Anche Fontana ha visto il video e si è dato subito da fare. Prima ha inviato una nota formale al ministro dell’Interno Lamorgese, che poco prima aveva sentito al telefono, poi, non contento, ha pensato bene di dichiarare la sua totale indipendenza da Palazzo Chigi: «Ho raccolto il parere dell’ufficio legale e dei giuristi della Regione: la nostra ordinanza che prevede restrizioni maggiori deve prevalere sul Dpcm».

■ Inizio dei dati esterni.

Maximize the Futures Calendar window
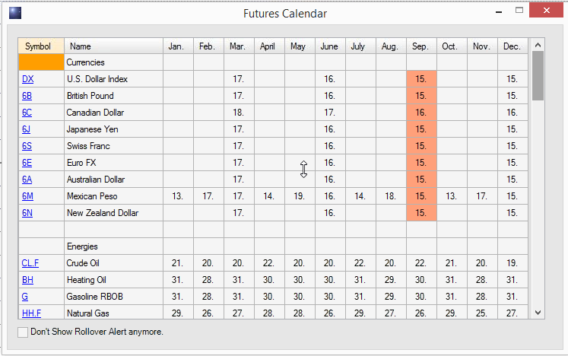Viewport: 568px width, 356px height. click(x=519, y=11)
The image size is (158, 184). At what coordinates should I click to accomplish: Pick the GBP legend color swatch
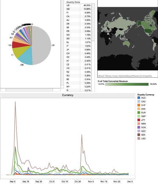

E la lettera al ministro? «L’ho scritta perché in questo momento non si deve creare alcun conflitto». «Da domani (oggi per chi legge, n.d.r.) – ha annunciato il governatore – grazie alle nostre pressioni e all’intervento del nostro assessore alla Sanità Davide Caparini. Non sappiamo se funzionerà ma verrà testato l’Avigan». E le altre regioni? In attesa del via libera dell’Oms il virologo Roberto Burioni ha comunque gelato le aspettative: «Tutti desideriamo che arrivi un farmaco e scacci questa malattia e tutti vorrebbero avere questa buona notizia. Ma la buona notizia arriverà dalle autorità e non dai social». Servono dati concreti, scientifici.

ORDINANZE A RUOTA LIBERA

Ma un’ordinanza, come si diceva, non si nega a nessuno. Anzi. Divieti che si sommano ad altri divieti, altri in conflitto permanente con attività permesse. E sì, perché le regole fissate da un sindaco potrebbero sempre entrare in collisione con il governatore della porta accanto. E quest’ultimo potrebbe a sua volta scavalcare o annullare un provvedimento governativo.

Il sindaco di Bologna Virginio Merola ha sigillato i parchi senza aspettare i decreti vari, ma la sua collega di Riccione Renata Tosi è andata oltre: ha fissato un tetto massimo di uscite alle passeggiate con il cane. Il sindaco di Monopoli Angelo Annese ha dovuto emettere un’ordinanza ancora più specifica e particolare: ha chiuso la piazza principale perché troppi anziani incuranti del pericolo giocavano a scopa e a briscola sulle panchine. I sindaci di Pisa e Viareggio hanno vietato l’accesso alle spiagge, Nardella a Firenze dopo aver chiuso e gettato via le chiavi del parco delle Cascine ha tolto l’acqua alle fontanelle e impedito l’accesso agli orti sociali perché anche la coltivazione dell’insalata e delle zucchine era diventato motivo d’assembramento.

Giro di vite anche nei Comuni di Bari e Foggia. Nel capoluogo pugliese il primo cittadino Antonio Decaro, presidente Anci, ha messo fuori uso i distributori automatici di bibite e merendine: troppo affollamento. E il suo collega foggiano lo ha seguito a ruota. Niente snack, tutti a casa.